Ex province, marcia di protesta verso la Prefettura, De Luca: “Lo Stato ci ha abbandonato, non piegheremo la schiena”

“Non piegheremo la schiena – continua il Primo cittadino – ad atti di prepotenza che giustificano l’abbandono in cui versano i nostri territori a causa dell’abbandono dello Stato. Abbiamo il diritto di ricevere ciò che ci spetta per ripianare il disavanzo del 2018 e programmare gli investimenti del prossimo triennio”. A riferirlo è il Sindaco di Messina, Cateno De Luca, il quale oltre i sindaci, invita tutti i dipendenti della città metropolitana, i dirigenti scolastici, gli studenti, i sindacati, le Associazioni di categoria e il popolo della città e della provincia di Messina alla “Marcia della dignità”.

“Con la marcia dei tanti Sindaci che sosterranno l’iniziativa, interromperemo l’assordante silenzio sui finanziamenti statali destinati alle ex province siciliane. Riuniti alle ore 9 in Piazza Antonello a Messina, protesteremo sino alla Prefettura, in cui consegnerò la mia fascia di Sindaco della Città metropolitana e mi autosospenderò dalle funzioni”.

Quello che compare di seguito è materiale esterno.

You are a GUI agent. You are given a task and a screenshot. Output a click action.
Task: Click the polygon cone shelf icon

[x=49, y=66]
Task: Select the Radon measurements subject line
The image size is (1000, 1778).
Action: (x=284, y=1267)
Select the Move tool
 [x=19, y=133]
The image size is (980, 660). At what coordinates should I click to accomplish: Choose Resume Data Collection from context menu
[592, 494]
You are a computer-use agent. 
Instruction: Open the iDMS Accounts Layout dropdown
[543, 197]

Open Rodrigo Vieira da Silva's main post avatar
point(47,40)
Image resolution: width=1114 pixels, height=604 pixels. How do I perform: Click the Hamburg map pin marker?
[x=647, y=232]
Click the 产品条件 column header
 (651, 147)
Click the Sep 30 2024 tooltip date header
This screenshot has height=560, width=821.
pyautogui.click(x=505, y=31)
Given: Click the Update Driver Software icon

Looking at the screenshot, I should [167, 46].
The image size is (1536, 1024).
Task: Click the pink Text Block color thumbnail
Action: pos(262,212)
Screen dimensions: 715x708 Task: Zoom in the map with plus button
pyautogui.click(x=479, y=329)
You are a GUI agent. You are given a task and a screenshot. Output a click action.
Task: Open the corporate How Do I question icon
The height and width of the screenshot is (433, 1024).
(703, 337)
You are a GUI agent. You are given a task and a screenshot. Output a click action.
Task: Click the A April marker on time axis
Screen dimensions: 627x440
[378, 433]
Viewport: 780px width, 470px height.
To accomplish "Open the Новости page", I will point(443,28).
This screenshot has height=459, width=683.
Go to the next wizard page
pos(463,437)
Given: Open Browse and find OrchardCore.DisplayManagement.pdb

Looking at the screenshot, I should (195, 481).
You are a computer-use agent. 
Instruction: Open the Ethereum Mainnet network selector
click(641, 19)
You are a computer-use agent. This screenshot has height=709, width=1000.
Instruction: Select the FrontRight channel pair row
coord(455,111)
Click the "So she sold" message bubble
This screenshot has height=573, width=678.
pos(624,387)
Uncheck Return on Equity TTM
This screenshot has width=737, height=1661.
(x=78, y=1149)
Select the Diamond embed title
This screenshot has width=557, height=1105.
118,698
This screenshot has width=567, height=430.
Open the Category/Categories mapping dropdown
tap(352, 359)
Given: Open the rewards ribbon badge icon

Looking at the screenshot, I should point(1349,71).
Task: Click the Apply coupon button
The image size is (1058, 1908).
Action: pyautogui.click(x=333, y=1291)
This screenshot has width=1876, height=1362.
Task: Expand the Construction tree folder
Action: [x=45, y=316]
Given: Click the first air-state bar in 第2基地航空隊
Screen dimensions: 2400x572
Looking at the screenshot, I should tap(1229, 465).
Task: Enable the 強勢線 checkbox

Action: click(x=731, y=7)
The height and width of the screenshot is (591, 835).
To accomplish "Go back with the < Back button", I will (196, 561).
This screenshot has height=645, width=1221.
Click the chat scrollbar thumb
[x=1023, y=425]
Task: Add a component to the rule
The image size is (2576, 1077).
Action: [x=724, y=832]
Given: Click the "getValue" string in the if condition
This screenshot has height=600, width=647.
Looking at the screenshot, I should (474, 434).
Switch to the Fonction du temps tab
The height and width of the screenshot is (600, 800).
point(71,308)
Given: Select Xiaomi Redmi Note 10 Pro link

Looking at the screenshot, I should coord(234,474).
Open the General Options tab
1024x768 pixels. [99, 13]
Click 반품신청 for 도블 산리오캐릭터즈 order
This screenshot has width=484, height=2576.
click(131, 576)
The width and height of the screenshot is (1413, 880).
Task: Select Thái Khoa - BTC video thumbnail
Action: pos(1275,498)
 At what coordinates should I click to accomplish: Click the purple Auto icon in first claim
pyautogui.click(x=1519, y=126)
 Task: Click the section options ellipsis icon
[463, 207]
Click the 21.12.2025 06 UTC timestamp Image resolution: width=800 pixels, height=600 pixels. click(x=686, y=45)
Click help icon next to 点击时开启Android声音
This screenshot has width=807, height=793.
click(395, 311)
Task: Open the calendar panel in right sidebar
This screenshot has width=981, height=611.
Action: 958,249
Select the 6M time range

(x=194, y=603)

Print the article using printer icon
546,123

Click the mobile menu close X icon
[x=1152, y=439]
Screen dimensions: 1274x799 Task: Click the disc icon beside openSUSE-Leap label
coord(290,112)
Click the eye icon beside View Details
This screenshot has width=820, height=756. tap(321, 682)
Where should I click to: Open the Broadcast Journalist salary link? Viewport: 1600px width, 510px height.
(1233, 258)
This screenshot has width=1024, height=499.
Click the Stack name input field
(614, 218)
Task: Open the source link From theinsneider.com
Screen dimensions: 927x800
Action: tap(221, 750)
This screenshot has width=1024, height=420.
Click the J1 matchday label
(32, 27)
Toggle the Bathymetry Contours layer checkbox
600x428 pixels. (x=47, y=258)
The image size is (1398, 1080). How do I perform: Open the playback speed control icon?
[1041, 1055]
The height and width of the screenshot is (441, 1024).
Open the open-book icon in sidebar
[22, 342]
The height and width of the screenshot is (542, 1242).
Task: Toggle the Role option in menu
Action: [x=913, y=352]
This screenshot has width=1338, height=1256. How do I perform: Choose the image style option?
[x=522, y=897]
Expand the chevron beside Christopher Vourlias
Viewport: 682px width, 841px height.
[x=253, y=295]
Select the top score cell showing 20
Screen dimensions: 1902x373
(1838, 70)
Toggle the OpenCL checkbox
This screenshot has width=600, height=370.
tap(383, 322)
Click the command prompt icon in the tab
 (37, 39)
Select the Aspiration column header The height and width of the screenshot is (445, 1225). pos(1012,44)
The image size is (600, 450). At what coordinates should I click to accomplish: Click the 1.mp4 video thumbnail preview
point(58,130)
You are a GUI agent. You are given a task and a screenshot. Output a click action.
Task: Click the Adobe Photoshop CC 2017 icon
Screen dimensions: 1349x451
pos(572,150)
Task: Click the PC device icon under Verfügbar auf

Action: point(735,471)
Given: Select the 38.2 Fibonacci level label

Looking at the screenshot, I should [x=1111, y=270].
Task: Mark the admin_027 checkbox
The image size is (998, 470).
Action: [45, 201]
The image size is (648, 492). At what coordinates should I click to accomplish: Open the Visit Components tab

“Un segnale forte, che possa essere da stimolo per il rilancio della nostra economia. In tale ottica – conclude De Luca – consapevoli che dobbiamo rimboccarci le maniche, domani alle ore 19 a Rodi Milici, presso la piazza Stancanelli, ho promosso un incontro dal titolo: “Lavoro, sviluppo e Legalità” nel quale oltre a me e al Sindaco, Alberto Eugenio, interverranno il deputato di Forza Italia all’ARS, on. Tommaso Calderone e la candidata al Parlamento Europeo, Dafne Musolino”.